[Entries taken from a collection]
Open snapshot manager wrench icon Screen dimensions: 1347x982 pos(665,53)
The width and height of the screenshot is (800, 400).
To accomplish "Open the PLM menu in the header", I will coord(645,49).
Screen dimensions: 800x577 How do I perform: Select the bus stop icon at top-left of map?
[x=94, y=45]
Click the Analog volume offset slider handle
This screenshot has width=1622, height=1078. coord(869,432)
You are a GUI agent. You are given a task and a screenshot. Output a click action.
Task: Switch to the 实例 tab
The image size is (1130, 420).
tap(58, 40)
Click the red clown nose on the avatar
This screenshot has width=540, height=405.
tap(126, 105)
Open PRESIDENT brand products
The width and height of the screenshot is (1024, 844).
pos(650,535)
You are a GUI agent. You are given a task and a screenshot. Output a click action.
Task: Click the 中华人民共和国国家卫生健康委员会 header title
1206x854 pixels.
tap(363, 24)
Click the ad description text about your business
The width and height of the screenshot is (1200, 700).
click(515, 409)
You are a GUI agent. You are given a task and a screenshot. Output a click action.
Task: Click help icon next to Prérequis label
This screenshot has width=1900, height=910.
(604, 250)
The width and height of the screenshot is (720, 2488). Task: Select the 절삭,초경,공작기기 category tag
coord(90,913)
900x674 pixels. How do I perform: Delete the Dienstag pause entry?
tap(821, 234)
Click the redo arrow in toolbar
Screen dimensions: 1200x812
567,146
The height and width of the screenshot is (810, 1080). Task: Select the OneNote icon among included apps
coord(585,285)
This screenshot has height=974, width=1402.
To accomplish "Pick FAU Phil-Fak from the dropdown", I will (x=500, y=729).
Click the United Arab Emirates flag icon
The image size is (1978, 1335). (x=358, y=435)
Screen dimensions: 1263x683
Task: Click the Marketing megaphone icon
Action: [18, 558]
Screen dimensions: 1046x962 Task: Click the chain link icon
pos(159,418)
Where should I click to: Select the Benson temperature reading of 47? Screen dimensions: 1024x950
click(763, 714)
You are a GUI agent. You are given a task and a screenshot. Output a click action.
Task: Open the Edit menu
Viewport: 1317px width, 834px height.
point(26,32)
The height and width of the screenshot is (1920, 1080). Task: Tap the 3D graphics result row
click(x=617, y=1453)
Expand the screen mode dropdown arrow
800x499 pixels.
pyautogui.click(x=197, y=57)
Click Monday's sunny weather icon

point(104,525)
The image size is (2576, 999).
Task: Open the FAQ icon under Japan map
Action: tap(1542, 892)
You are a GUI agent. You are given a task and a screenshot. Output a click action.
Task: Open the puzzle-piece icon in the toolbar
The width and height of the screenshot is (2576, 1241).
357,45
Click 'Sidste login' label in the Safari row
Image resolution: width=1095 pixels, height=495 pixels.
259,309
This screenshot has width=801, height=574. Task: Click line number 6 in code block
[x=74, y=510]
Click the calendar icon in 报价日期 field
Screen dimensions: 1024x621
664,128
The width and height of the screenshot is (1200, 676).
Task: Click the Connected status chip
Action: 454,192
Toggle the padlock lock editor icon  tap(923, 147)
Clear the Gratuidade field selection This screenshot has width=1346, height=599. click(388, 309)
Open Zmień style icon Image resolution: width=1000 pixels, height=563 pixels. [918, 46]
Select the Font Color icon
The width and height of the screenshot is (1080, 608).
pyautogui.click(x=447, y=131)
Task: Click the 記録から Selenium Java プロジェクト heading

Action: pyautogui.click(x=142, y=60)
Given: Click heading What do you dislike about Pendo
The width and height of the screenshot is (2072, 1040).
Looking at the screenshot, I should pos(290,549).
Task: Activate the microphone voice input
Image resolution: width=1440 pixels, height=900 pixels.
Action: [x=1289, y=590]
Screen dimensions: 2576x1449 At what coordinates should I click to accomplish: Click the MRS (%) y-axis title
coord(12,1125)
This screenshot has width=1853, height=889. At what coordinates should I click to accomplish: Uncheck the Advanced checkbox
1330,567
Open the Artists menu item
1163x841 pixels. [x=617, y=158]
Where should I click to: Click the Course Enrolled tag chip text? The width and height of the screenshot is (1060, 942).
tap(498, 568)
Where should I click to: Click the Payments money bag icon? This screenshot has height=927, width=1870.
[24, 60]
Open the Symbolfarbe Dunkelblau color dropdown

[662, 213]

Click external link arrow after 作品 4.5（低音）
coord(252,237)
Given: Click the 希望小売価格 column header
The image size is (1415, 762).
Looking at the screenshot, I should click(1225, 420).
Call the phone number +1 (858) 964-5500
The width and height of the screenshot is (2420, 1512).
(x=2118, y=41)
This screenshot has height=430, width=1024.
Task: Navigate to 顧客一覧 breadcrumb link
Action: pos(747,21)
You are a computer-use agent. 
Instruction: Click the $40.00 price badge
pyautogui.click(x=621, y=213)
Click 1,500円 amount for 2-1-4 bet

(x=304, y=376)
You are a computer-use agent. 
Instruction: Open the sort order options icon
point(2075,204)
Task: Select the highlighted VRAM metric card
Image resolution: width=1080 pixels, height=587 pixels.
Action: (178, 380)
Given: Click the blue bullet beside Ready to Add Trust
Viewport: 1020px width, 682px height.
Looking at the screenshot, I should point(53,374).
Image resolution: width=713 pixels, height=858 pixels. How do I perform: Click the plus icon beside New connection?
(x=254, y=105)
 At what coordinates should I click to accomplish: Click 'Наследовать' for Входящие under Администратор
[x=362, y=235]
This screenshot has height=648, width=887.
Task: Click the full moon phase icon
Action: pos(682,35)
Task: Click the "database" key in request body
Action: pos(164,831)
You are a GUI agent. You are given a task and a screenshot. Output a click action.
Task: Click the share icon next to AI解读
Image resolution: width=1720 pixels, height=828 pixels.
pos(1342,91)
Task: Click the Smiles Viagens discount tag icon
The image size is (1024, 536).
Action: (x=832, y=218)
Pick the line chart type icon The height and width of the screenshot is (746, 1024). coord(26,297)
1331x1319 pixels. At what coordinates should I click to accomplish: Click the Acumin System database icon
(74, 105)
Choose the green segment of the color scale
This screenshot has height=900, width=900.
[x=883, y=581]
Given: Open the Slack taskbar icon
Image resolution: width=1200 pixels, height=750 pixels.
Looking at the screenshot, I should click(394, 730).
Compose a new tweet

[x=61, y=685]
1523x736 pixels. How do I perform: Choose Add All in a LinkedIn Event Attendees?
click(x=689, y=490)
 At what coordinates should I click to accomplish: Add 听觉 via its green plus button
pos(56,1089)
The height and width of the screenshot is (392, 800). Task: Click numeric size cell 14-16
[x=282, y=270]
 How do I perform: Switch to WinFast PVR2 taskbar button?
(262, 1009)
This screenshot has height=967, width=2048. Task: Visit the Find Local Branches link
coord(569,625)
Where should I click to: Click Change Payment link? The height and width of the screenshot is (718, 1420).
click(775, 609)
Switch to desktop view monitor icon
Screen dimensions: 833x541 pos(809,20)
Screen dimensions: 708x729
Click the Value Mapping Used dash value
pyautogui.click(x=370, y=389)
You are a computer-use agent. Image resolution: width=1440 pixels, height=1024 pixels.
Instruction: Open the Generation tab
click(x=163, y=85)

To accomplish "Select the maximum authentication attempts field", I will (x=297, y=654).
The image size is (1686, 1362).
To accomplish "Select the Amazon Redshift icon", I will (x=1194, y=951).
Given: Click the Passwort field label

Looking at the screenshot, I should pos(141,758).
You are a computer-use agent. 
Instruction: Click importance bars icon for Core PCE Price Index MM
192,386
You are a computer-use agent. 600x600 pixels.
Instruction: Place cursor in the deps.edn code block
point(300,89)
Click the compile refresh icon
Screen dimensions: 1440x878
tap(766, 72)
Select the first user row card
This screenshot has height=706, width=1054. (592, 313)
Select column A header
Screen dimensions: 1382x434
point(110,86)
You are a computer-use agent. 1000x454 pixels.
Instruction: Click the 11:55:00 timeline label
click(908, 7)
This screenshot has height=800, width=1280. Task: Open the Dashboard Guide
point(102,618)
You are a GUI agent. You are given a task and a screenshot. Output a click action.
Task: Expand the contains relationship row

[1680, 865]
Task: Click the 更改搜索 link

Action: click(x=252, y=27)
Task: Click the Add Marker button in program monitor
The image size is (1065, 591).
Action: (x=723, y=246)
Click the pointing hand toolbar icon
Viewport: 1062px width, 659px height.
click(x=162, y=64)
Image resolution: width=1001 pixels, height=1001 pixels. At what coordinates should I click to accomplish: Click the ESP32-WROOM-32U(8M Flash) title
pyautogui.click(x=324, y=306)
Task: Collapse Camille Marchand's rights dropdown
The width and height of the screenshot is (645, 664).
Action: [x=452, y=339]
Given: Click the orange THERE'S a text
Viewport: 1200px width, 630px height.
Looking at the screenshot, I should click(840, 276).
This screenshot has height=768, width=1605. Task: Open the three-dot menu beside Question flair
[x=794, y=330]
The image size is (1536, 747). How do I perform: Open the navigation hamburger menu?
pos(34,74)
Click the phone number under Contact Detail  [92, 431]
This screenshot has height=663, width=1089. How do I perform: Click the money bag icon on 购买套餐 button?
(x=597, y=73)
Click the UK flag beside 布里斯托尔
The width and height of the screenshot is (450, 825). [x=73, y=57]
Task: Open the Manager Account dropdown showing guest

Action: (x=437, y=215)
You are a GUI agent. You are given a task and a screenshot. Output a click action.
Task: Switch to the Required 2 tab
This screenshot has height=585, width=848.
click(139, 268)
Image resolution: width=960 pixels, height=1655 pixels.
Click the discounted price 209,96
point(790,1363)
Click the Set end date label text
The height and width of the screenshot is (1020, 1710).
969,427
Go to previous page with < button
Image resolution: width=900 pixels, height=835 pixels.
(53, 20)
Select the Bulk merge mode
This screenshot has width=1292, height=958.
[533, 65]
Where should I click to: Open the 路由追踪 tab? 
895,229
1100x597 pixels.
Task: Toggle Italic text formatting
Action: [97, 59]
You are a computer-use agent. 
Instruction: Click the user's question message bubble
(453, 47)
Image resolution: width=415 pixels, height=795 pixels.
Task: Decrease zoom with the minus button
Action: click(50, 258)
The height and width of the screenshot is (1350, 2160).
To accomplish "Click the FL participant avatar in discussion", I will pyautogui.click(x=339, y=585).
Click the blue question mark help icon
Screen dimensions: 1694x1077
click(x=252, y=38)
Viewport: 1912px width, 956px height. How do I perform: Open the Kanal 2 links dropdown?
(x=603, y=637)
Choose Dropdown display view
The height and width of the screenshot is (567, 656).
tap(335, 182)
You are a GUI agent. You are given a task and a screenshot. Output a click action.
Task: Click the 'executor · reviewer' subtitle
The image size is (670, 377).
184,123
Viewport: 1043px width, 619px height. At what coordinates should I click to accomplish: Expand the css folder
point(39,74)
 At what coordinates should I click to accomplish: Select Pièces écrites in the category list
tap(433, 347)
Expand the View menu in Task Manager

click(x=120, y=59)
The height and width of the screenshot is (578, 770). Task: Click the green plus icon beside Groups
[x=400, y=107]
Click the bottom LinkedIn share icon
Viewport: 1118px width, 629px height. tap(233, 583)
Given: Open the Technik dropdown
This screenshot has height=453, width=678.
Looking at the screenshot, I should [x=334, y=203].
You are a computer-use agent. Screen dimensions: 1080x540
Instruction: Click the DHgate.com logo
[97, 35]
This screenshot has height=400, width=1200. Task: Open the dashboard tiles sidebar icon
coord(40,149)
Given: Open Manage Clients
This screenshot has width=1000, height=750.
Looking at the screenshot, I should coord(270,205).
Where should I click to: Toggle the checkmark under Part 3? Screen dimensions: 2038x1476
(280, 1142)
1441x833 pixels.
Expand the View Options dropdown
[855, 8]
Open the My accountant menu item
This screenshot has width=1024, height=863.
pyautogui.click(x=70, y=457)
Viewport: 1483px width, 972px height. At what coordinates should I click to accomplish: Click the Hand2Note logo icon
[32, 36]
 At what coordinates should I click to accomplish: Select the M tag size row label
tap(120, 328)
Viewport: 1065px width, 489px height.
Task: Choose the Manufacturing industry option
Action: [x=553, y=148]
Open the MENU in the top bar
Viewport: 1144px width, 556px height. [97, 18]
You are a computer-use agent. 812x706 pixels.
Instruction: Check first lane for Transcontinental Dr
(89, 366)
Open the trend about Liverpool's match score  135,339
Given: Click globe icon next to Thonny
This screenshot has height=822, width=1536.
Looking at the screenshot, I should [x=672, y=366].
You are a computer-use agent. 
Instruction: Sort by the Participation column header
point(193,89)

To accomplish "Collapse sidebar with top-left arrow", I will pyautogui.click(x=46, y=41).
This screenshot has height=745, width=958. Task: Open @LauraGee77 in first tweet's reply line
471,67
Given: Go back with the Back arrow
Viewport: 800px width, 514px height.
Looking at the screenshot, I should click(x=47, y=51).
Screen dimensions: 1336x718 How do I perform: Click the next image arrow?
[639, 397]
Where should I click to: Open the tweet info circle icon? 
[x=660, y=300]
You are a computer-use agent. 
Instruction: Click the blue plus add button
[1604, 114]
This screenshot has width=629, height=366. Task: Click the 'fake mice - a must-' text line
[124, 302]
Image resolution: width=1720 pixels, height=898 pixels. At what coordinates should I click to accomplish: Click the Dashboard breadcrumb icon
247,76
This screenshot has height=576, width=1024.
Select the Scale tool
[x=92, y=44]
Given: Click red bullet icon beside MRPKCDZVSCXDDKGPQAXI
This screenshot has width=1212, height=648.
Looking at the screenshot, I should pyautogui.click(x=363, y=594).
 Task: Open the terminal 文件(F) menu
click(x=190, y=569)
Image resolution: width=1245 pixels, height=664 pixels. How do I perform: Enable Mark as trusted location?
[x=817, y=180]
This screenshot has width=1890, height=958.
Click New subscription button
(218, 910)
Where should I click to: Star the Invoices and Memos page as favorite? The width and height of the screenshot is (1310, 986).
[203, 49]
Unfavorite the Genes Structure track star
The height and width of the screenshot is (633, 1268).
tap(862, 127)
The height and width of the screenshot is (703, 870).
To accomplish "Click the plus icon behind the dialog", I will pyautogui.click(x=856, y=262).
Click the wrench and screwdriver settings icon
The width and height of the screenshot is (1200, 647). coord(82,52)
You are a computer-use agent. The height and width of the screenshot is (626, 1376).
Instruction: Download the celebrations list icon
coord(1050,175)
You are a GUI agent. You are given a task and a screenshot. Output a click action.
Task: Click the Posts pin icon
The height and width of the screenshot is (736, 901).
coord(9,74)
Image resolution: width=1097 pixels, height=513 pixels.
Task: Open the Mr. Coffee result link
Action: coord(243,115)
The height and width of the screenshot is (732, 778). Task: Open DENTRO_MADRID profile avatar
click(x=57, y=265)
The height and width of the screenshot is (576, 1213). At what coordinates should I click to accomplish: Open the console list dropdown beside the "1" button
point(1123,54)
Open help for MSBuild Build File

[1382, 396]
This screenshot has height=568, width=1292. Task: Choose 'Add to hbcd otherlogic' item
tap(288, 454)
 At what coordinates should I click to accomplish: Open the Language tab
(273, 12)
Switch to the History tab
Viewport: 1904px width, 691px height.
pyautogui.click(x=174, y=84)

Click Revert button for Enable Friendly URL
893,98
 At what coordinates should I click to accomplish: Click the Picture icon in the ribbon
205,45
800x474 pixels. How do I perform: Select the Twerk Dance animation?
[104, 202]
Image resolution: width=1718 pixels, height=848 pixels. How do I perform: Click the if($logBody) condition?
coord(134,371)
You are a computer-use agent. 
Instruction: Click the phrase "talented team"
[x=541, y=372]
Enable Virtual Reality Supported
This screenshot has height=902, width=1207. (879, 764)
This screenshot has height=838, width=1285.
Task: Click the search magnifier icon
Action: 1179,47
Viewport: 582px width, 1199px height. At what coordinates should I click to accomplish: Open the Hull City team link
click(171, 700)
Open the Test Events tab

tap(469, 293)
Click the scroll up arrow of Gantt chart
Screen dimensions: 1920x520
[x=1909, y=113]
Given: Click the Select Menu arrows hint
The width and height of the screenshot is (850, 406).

#### [TASK DETAILS]
Examine the records and report how many lines contain the string "bullet". Only the number should be given.

#### [SOLUTION TO THIS TASK]
2